Percy has spawned a string of social media appreciation groups (his Facebook page has over 200,000 followers), one fan has the pig tattooed on his leg and unofficial merchandise themed around the character ranges from soaps to tote bags to earrings (and even a greetings card that reads “Percy Pig in the streets, sex pig in the sheets”...). M&S also regularly posts about the life and times of Percy on TikTok, in what some have called “terrifying” videos of massive plush versions of the character.
Why, though, has Percy become the cult figure that he has? What takes a character from gummy sweet to British cultural emblem? In 2008, a bag of miniature Percies made British Vogue’s 2008 hot list, ranking at number 11 in the magazine’s 40 hottest people and trends to watch.

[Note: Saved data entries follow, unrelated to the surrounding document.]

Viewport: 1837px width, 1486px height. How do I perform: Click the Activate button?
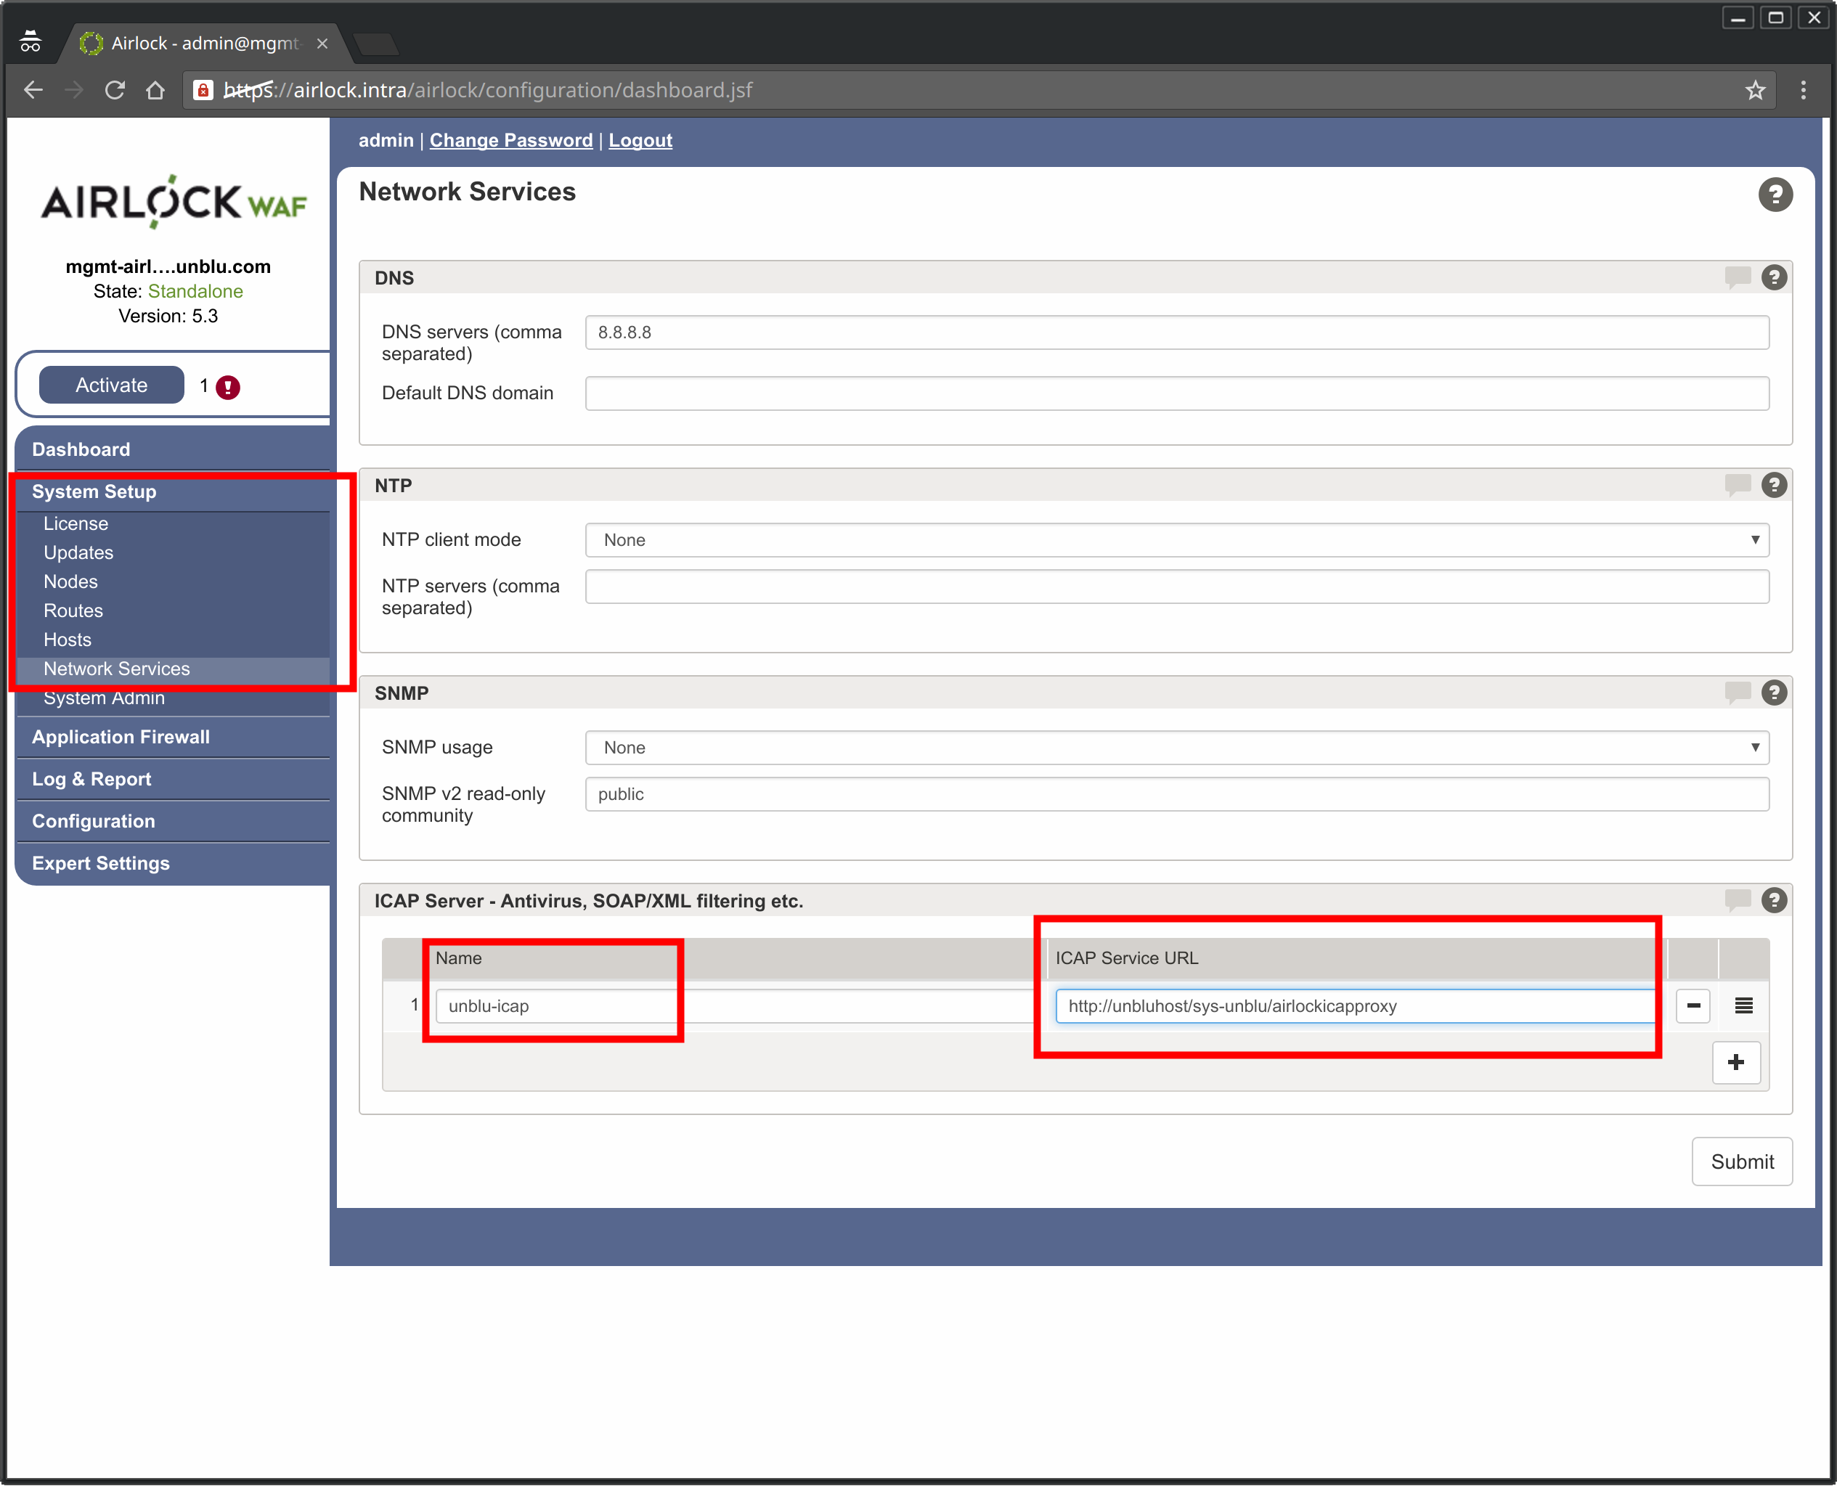(110, 384)
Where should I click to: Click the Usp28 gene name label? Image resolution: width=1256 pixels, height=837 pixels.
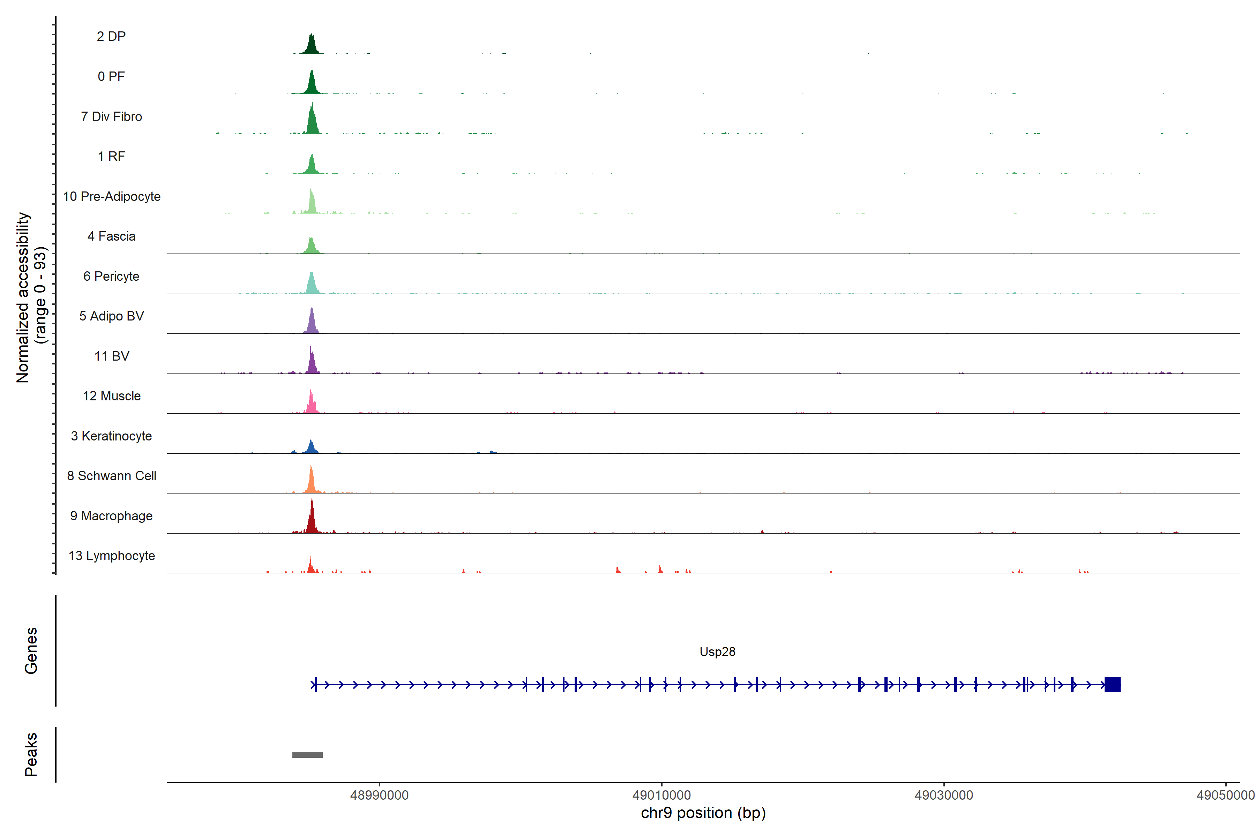[717, 651]
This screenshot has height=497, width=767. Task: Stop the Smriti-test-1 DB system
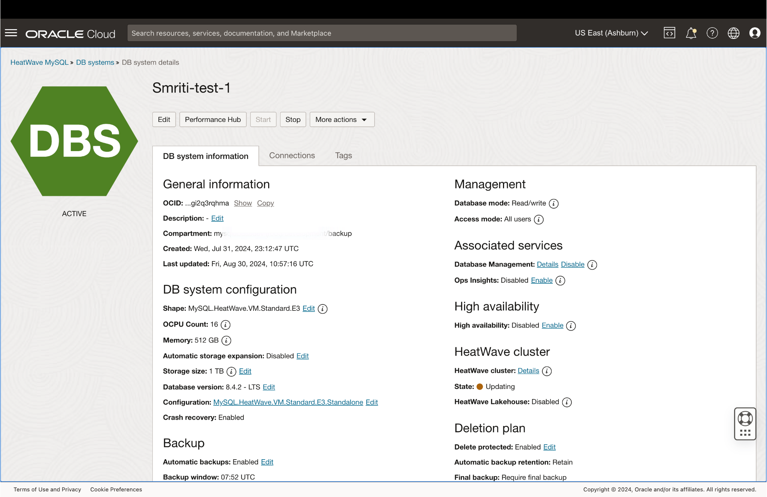(293, 119)
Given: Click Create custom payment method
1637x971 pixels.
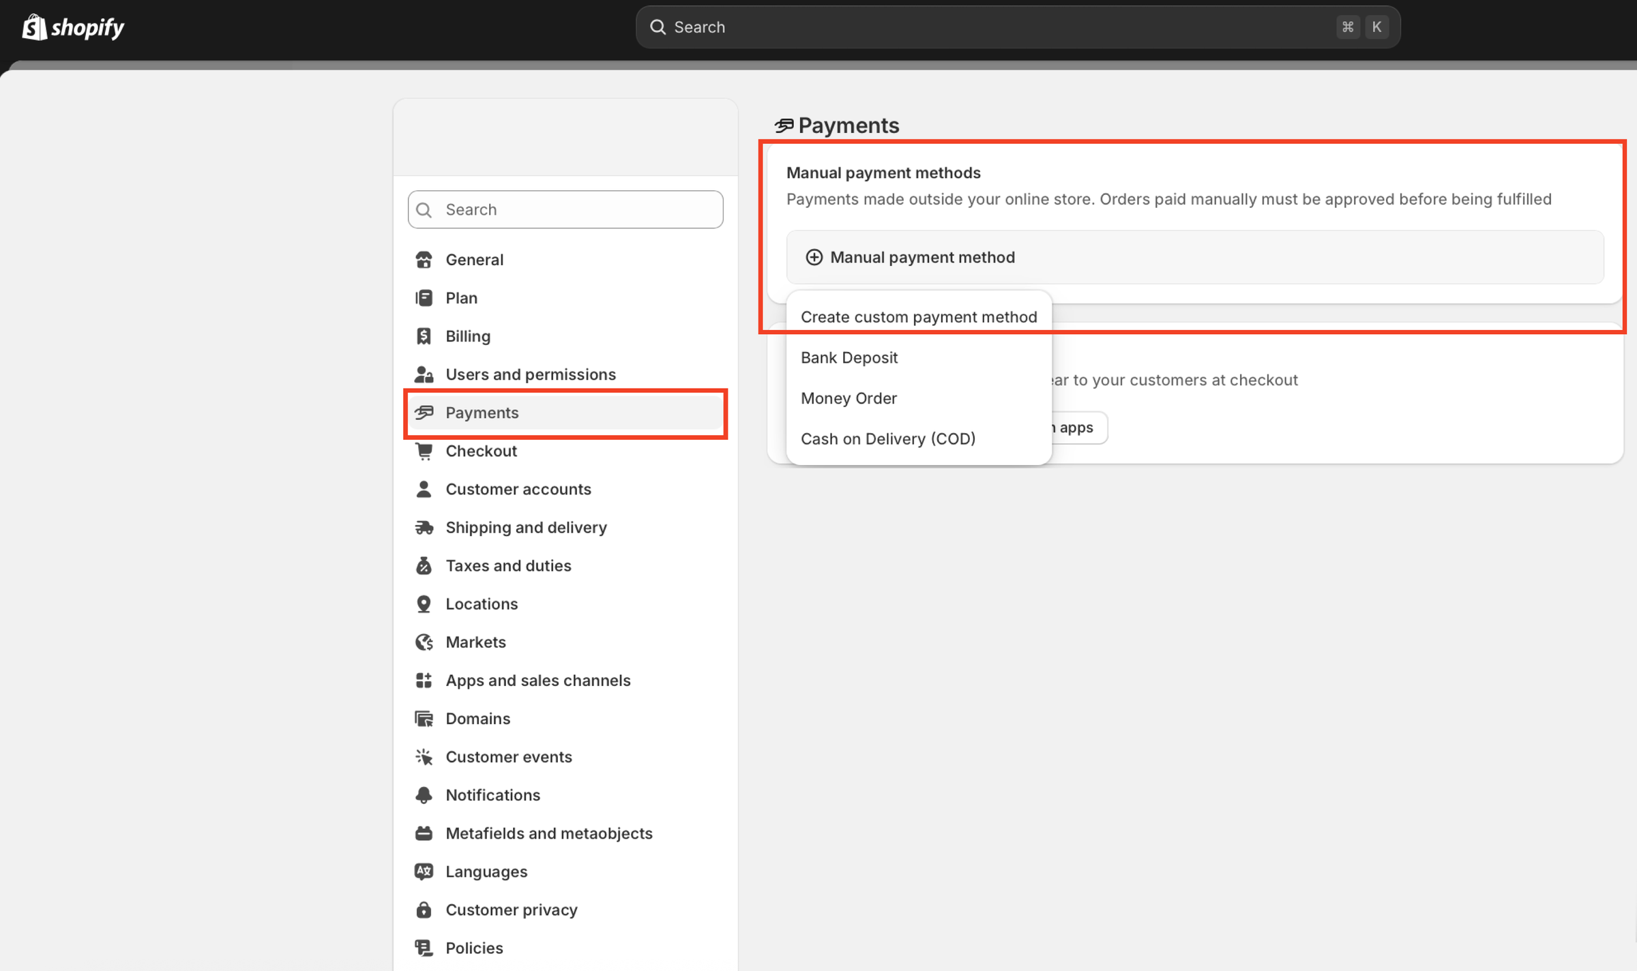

Davies points to a combination of factors, including Percy’s moreishness, the fact that the sweets avoid being sickly and their “unique” texture, which he describes as being “slightly soft but not too soft”. He also references the fact that they’re not bad for you, “as sweets go” – although a National Food Strategy report last year accused Percy’s packaging, which points out that the sweets contain real fruit juice, of “false virtue”. A single bag contains two thirds of your daily recommended sugar intake.
In 2019, M&S declared that all Percy Pig varieties would always be vegetarian, helping the brand stand out in the crowded confectionery market.
Catton says that the success of the sweets is that they appeal to both children and adults, which has helped elevate them above other brands. “All the other fruity sweets at the time were either aimed at very small children, like jelly tots, or were things like wine gums, which had very serious and adult type packaging,” she says. “I think it bridged a gap.”
When Catton’s children were younger, they would sometimes approach people buying Percies in M&S and tell them their mother had created the sweets. In fact, she herself admits to occasionally chatting to people in stores after spotting them picking up a bag of Percies.
“Whenever anybody talks to me about Percy and they find out I’ve invented Percy Pig, they get so excited, and they’re so emotional about it,” she says. “I go in and I see people picking them off the shelf, and I have occasionally started a conversation with them. It’s just nice to know why people love something that you’ve created.”
For many people in their 20s and 30s, Percy brings them back to their own childhoods. “He’s the perfect way to raise a smile on a long journey or to perk up a friend who needs a lift,” says the sweets’ brand manager Meaghan Hempenstall. “He’s so much more than an illustration to many, he’s more like an old friend”.
Percy Pig is no longer just a checkout treat with a snout, he’s a PR machine and a cultural phenomenon. Give him another 29 years and he’ll have a burgeoning music career, an independent political party and a cosmetics range, you mark our words.